Brett Cyrgalis

Brett Cyrgalis

Golf

Integrity gets shanked in golf overlords’ new rule

The governing bodies of the ancient game of golf have decreed there is a traitor among us, and thy name is technology.

From atop their marble pedestals, the United States Golf Association and the Royal & Ancient now have made rules, effective Jan. 1, to guard against the inherent evils of such vehicles of witchcraft as high-definition television and the public accessibility of video.

Their newest defense in the name of righteousness came down Tuesday, when Decision 18/4 was created to make it OK for a player to move his or her ball, as long as that movement was “not discernible to the naked eye,” and especially not “where enhanced technological evidence shows that a ball has left its position and come to rest in another location.”

But, of course, let it be known throughout the land this is not a knee-jerk reaction to the smoke still pouring out of the ears of Tiger Woods.
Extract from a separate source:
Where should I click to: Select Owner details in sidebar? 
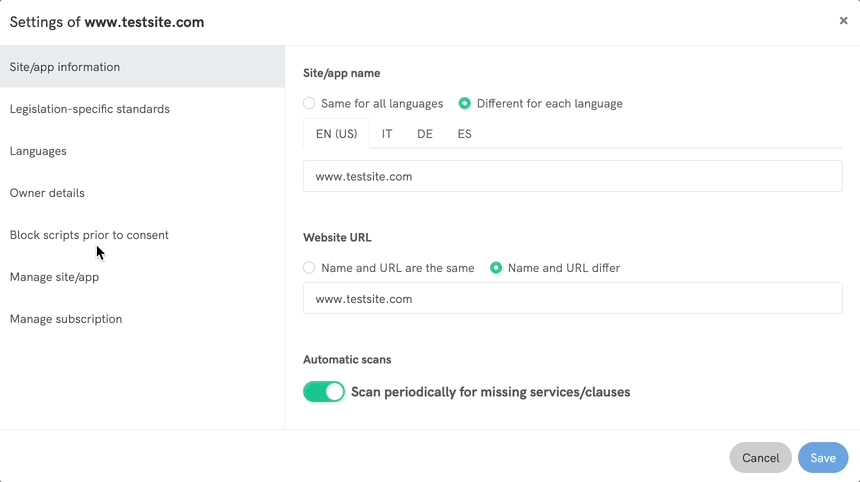point(47,193)
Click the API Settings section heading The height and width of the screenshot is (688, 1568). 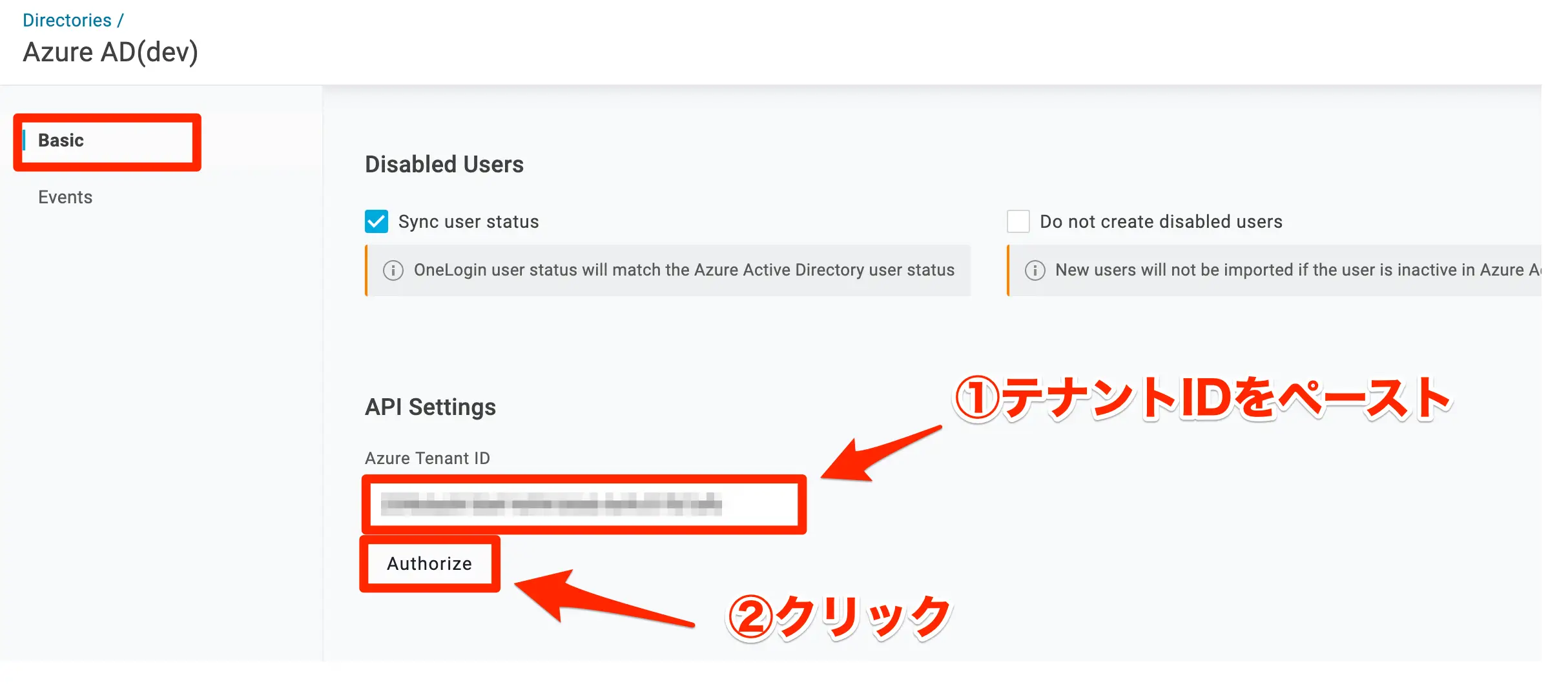coord(430,407)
No, no, no. The sacred bodies of governance never would bow down to the world’s best player. How dare one even make the suggestion!

Do remember, though, it was Woods who was left flummoxed in Chicago at the BMW Championship in September, when he removed a stick from some rubble underbrush and a freelance “cameraman” used a portable sorcery device to document the ball moving. Woods, the man who moved the twig and whose eyes were no more than two feet above the ball at the time, merely thought it had “oscillated.” For those less familiar with the Queen’s language, that means only a nudge, and that the originally position was reestablished.

An oscillation is allowed, movement not, and Woods was so penalized his necessary two strokes.

“Safe to say this rule was already at the printer when that occurred,” Thomas Pagel, the USGA’s senior director of rules, told this humble Post scribe. “When a golf ball moves by such a minor amount that the player could not have noticed it, this is a recognition that [a two-stroke] penalty is too severe.”

And mercy, may sweet mercy be shown on those poor souls like Woods who must be watched and recorded at every turn. How terribly unfair!

As such was the case yet again in April, when it was Woods so enthralled in competition at the Masters he took a woefully incorrect drop after an unfortunate bounce put his ball in the water on the 15th hole, and it was a patron many hundreds of miles away who had to alert the gentlemanly authorities at Augusta National of the malfeasance.

In that instance, there was such a delay in discipline Woods went so far as to sign his name in ink, attesting to his incorrect score, a deviant act that normally would result in disqualification. He admitted to not dropping in the right spot, but goodness, can he be found guilty if his only prosecutor is a voodoo priest in front of a flatscreen crystal ball?

Thank heavens that at the time the USGA and the R&A already had created rule 33-7, which allowed those kind southern aristocrats to make a quick erasure to Woods’ card the next day, change a six to an eight, and — viola! — order was restored.

For too long — centuries, even — it has been a mandate that players govern themselves. The definition of a ball’s “movement” never existed in detail because it always was deemed appropriate to be left to the judgment of the players. Yet how, pray tell, can one both participate and officiate? It is as much a moral dilemma as it is a practical one.

Because to push the rules to their boundaries, and break them when one can, is in the definition of sport, is it not? If no authority present to the infraction can make the ruling, then shall the ruling not be forgotten?

It shall! So please, merciful patriarchs, protect us from ourselves! Protect us from the insolence and indignity of correctness! Protect us from this unholy monster of technology before integrity is yet again in the fabric of our game!